The studies on arboreal mammals (all are marsupials in these forests) reviewed here generally fall into two broad categories: those that conclude that the nutrient status of forests is the prime determinant of habitat quality for arboreal marsupials and those that put equal or greater emphasis on variables related to structural characteristics of forests. Recent studies suggest a hierarchical model that is consistent with both of these emphases. They postulate that a proportion of temperate eucalypt forests, regardless of their climatic or structural characteristics, cannot support permanent populations of arboreal marsupials, especially leaf-eating species, due to low food quality and/or high phytochemical toxicity. Above a postulated nutritional or phytotoxicological ‘threshold’, food quality is adequate and other variables, including climatic and structural ones, apparently interact to determine habitat quality. Hence, differences in the extent to which different studies sample regional environmental variability, the range of nutrient status and forest structure, are likely to greatly affect which variables appear most significant in models of habitat requirements.

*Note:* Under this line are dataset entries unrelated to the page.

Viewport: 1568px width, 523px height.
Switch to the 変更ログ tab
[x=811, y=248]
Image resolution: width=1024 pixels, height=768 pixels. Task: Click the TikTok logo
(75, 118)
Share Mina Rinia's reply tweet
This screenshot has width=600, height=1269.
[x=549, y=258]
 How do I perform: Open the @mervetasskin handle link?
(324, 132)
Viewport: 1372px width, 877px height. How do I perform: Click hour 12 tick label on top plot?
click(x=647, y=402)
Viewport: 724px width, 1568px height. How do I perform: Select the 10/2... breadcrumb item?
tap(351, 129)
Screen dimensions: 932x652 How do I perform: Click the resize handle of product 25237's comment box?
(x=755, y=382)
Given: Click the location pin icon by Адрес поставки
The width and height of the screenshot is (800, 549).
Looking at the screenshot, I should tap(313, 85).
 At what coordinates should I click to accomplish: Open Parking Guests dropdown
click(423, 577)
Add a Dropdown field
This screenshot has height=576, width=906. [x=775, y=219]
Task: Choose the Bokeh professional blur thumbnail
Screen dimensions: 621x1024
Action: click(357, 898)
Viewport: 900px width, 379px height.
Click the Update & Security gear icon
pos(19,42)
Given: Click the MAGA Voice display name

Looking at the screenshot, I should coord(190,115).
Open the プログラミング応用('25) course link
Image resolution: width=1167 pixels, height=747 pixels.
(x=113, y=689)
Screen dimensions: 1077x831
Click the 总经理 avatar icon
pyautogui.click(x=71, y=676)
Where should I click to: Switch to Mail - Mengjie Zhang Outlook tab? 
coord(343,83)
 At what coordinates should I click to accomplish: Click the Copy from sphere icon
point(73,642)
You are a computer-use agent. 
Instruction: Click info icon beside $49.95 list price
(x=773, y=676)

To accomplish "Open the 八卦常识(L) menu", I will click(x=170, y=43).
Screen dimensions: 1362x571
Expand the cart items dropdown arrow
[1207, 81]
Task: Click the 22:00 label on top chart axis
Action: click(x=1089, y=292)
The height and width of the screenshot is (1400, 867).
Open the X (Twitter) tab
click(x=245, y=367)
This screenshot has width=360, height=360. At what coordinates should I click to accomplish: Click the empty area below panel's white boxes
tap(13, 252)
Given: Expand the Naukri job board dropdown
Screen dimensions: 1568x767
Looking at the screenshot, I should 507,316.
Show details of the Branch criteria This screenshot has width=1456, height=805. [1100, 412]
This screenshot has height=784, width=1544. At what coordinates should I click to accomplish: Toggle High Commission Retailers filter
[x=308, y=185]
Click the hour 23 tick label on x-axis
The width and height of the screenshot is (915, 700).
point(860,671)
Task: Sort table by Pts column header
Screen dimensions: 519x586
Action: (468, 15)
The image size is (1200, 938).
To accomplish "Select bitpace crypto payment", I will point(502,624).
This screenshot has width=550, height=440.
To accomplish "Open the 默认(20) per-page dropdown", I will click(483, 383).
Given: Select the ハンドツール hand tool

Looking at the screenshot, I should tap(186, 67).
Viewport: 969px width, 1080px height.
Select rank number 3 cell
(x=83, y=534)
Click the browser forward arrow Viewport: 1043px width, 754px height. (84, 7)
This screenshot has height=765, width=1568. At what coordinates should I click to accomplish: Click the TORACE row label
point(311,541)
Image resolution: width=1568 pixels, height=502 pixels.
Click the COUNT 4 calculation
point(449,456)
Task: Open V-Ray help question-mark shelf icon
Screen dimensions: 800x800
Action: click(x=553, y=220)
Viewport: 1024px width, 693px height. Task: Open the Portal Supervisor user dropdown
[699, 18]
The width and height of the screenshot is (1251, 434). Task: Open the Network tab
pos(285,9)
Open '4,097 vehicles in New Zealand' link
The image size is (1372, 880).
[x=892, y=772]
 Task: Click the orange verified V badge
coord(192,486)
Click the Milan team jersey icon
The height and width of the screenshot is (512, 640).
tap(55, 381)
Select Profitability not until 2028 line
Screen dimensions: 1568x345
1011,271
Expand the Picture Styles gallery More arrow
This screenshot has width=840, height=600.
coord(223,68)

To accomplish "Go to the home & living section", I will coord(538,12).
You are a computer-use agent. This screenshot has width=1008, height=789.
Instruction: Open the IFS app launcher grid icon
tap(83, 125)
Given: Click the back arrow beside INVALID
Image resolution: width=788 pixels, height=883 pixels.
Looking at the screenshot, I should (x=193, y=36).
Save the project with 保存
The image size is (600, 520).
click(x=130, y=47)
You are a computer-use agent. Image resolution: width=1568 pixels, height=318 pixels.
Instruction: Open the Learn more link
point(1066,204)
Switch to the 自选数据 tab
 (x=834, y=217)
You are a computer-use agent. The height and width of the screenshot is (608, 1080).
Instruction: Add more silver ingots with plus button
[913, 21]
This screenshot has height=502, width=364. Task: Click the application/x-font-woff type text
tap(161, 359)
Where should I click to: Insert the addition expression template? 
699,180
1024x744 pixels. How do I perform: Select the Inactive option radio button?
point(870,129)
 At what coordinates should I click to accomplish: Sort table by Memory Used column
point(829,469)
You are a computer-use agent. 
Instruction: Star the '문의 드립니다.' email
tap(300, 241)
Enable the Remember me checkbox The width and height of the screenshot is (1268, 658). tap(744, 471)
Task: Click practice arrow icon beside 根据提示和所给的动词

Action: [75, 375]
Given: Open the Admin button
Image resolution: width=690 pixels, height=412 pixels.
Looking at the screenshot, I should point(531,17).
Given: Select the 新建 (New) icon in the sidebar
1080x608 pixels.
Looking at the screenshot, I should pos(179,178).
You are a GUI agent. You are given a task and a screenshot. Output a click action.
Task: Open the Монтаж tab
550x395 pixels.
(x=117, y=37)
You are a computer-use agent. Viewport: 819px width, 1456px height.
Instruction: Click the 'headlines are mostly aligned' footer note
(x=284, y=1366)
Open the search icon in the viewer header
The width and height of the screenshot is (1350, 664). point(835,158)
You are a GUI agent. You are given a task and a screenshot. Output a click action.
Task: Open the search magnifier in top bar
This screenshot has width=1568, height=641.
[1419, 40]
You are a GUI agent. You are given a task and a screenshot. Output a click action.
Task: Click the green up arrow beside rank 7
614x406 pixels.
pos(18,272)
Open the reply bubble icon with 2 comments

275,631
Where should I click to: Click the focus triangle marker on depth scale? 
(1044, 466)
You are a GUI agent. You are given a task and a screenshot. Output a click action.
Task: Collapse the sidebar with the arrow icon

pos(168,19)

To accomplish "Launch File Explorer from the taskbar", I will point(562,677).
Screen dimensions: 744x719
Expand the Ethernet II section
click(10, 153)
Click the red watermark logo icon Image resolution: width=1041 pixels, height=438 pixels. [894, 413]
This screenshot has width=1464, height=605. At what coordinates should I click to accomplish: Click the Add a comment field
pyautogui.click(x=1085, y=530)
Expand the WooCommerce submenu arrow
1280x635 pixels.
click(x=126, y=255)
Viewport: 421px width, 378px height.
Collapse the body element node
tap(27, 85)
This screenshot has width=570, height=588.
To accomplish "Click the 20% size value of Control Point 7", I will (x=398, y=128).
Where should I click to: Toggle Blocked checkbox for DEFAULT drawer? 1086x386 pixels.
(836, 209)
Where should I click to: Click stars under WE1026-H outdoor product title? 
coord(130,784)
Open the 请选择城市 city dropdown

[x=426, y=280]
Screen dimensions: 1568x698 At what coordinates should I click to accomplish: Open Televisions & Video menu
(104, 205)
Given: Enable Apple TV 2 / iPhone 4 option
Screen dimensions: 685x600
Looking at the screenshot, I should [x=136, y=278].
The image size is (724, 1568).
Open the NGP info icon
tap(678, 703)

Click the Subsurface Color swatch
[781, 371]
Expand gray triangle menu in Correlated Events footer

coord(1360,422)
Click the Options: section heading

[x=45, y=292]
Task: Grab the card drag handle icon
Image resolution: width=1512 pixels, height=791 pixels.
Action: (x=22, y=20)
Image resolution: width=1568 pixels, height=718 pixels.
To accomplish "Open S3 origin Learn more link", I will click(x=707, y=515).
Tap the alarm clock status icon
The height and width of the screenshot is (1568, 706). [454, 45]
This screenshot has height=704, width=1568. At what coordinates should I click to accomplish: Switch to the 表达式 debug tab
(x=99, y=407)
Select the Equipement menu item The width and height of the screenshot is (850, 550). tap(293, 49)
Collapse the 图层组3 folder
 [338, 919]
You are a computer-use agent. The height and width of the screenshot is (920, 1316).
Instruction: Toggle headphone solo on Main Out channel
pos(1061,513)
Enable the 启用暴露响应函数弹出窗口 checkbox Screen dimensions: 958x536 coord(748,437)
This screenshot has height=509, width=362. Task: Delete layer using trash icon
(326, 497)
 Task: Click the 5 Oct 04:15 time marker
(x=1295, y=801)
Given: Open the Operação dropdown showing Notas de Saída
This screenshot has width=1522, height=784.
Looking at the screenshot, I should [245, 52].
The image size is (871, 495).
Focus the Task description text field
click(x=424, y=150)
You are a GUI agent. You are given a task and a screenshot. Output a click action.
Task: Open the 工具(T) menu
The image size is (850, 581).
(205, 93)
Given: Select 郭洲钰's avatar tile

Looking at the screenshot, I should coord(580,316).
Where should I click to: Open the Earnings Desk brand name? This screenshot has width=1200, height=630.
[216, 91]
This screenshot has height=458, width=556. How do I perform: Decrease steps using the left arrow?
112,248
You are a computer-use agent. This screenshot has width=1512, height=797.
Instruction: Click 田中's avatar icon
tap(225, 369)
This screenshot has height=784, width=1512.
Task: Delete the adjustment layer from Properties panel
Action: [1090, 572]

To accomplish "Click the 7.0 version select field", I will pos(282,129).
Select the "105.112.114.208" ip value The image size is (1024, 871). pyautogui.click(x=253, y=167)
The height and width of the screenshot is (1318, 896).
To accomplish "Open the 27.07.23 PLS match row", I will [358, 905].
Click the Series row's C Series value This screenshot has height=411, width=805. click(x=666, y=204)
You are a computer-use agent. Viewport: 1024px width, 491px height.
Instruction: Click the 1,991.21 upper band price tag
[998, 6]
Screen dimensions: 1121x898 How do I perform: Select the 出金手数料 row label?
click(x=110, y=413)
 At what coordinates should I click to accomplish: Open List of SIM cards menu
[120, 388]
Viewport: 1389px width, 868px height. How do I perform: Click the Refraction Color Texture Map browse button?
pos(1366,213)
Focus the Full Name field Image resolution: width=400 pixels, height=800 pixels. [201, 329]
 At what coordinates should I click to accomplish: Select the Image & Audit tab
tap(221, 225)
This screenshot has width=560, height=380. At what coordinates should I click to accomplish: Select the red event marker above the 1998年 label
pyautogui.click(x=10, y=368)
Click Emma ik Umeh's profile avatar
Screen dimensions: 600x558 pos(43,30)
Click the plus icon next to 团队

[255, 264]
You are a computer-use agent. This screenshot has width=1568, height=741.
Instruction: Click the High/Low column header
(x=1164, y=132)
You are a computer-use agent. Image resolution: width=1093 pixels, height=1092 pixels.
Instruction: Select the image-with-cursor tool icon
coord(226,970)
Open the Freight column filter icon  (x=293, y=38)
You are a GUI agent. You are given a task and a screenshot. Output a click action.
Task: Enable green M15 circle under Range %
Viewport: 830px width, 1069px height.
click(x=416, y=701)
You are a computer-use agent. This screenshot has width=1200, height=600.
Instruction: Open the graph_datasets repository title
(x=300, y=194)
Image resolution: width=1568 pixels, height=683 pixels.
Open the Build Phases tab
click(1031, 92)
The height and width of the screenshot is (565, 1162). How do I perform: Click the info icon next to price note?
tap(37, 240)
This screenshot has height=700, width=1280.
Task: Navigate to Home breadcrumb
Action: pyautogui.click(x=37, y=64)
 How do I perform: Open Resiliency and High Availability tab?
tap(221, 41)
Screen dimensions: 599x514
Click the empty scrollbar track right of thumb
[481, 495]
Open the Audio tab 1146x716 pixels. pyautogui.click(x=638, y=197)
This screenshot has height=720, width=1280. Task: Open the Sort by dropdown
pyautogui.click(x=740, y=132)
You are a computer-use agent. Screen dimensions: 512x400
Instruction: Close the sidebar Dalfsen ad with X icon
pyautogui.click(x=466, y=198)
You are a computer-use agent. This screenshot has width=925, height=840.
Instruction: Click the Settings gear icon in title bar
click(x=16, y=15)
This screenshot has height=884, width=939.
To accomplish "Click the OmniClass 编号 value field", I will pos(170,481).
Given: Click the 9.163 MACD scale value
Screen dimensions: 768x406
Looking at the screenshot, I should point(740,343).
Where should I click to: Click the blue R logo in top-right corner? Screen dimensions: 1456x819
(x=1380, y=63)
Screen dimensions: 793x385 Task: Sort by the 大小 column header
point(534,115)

Structural characteristics (measured as habitat complexity) of the forest have emerged as explanatory variables for the ground-living mammals also. Variables such as nutrients, lithology, terrain and climate exhibit a different trend to that seen for arboreal marsupials. Relative abundance of small ground-dwelling mammals is negatively correlated with site nutrient status as indicated by nutrient concentrations in tree foliage. Small mammals are present at all measured nutrient levels, but their abundance falls substantially as habitat complexity decreases. The influence of nutrients is masked in habitats of high complexity, there being no relationship with nutrient status. Many ground-living mammals occur across the gradients of lithology, terrain and climate, although there is wide variation in relative abundance for some species.
The importance of structural variables for explaining distributions of both arboreal and ground-living fauna in eucalypt forests indicates that adequate modelling of habitat requirements for these fauna can only be achieved if surveys obtain adequate data on forest structure to encompass gradients in seral stage and disturbance history. The present-day mammalian fauna of the southeastern Australian forests has been influenced strongly by the effects of urbanisation, clearing for farming, forestry activities and fire on forest structural complexity and nutrient dynamics as well as by predation by introduced carnivores. While modelling with respect to broadly defined climatic and terrain variables might be useful for broadscale spatial prediction of faunal distributions, such models are unlikely to provide descriptions of habitat reqments or predictions of impacts of forest management at a scale necessary for sustainable management of faunal biodiversity.